There are two main types of glaucoma: primary open-angle glaucoma and angle-closure glaucoma (narrow-angle glaucoma).

Aside from chronic eye conditions, like glaucoma or cataracts, original Medicare (parts A and B) and Medigap plans don’t cover routine services for eye care, including:

Medicare Advantage plans, on the other hand, typically do provide coverage for routine vision exams, glasses, and contacts.

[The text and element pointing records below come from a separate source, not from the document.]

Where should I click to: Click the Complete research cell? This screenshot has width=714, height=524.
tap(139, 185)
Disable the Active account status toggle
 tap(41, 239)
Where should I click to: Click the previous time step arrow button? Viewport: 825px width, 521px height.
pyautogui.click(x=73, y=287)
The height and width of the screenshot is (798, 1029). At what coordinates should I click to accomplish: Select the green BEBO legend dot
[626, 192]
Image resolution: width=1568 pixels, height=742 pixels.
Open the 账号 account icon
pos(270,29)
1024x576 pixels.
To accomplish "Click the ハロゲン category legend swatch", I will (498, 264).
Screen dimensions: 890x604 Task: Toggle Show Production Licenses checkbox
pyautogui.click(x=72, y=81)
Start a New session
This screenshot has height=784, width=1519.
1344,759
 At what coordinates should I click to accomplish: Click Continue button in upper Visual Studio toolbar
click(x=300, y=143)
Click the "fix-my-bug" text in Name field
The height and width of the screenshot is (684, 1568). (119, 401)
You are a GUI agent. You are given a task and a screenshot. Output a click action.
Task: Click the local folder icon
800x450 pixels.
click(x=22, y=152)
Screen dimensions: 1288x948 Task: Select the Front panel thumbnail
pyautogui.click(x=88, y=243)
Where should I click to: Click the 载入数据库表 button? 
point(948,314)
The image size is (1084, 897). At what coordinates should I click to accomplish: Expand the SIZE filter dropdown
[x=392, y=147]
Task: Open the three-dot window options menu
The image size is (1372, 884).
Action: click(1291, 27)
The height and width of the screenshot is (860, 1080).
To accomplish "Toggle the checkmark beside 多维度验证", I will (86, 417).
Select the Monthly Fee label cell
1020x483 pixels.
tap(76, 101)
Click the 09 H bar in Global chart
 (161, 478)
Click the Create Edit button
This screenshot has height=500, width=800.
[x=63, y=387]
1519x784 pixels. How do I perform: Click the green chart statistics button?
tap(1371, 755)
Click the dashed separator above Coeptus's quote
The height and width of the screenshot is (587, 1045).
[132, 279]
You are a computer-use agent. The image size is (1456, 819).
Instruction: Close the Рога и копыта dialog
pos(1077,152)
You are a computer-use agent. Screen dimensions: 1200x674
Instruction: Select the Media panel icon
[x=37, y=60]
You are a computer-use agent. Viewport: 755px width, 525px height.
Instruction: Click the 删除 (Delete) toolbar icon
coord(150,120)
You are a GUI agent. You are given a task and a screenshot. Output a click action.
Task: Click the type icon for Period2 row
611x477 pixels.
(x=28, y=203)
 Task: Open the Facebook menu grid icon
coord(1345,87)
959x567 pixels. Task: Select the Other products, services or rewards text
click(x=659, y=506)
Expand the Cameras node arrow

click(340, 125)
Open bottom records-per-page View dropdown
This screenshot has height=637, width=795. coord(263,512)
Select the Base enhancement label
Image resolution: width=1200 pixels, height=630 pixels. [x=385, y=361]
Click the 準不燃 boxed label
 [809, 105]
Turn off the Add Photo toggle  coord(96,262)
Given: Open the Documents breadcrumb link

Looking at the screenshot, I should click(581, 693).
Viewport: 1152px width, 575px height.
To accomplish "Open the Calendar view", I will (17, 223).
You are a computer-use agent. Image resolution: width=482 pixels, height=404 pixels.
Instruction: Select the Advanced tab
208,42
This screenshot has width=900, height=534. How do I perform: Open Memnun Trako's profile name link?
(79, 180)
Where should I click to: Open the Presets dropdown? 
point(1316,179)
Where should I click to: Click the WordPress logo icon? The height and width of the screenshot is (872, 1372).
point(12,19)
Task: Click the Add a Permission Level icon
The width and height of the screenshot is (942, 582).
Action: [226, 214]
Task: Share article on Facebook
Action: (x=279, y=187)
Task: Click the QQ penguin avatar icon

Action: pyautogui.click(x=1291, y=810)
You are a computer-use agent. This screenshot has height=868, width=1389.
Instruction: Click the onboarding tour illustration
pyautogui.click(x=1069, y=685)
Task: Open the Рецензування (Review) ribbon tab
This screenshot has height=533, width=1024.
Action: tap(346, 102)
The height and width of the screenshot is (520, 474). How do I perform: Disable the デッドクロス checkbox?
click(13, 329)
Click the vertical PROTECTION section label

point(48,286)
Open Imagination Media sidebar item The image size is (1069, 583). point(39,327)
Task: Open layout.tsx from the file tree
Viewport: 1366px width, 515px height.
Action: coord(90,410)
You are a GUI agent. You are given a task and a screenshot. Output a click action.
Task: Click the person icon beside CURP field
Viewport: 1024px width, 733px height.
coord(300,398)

If you have a chronic eye condition, Medicare usually covers:

  • surgery and other procedures that help repair eye function
  • a standard pair of untinted prescription glasses or contacts if you receive an intraocular lens after cataract surgery. If necessary, the plan might also pay for custom glasses or contacts.
  • an eye exam to determine whether your vision problems indicate a more serious condition

If you have diabetes, Medicare will also cover an annual eye exam to check for eye problems related to your condition. Medicare Advantage plans are also allowed to cover additional services like vision, dental, and hearing.

  • Medicare usually covers services for glaucoma, including screenings through Part B plans.
  • Medicare Advantage plans generally cover glaucoma screenings, but you may have copays or coinsurance.